__Data to examine__:
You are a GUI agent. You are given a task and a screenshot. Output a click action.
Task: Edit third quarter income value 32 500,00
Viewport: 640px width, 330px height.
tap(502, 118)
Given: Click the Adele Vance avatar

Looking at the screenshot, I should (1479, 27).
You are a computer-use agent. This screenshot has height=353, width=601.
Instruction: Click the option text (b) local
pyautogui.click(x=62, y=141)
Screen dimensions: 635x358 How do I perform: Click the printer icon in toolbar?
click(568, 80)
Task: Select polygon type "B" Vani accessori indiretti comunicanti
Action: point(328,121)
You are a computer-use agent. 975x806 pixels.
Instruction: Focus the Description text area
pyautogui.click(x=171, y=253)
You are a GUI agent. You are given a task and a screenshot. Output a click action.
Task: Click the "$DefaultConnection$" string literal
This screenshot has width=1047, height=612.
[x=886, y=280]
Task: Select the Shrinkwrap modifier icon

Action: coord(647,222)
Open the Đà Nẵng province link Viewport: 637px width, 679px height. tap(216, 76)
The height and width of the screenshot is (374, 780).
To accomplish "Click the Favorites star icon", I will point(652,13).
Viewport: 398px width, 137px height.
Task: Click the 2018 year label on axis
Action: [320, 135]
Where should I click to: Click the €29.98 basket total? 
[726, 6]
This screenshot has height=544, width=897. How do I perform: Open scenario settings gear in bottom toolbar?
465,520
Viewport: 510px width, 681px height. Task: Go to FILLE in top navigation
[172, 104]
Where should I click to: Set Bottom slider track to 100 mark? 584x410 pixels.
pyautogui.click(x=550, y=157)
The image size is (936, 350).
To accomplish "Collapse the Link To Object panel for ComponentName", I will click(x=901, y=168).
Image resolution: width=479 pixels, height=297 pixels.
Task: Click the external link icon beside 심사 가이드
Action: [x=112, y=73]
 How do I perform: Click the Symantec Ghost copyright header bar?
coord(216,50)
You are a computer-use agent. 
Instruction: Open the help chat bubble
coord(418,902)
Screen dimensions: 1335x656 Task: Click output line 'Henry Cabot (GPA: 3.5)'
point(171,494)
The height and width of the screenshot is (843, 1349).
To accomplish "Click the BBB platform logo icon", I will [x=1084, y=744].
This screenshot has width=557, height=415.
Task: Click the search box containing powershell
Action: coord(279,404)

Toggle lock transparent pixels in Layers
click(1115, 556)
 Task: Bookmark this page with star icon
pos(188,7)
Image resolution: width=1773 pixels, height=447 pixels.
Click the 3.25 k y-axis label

__What the task requires__: Output the listing verbatim through the "You are a computer-use agent. This" line.

__Result of the task__:
You are a GUI agent. You are given a task and a screenshot. Output a click action.
Task: Edit third quarter income value 32 500,00
Viewport: 640px width, 330px height.
tap(502, 118)
Given: Click the Adele Vance avatar

Looking at the screenshot, I should (1479, 27).
You are a computer-use agent. This screenshot has height=353, width=601.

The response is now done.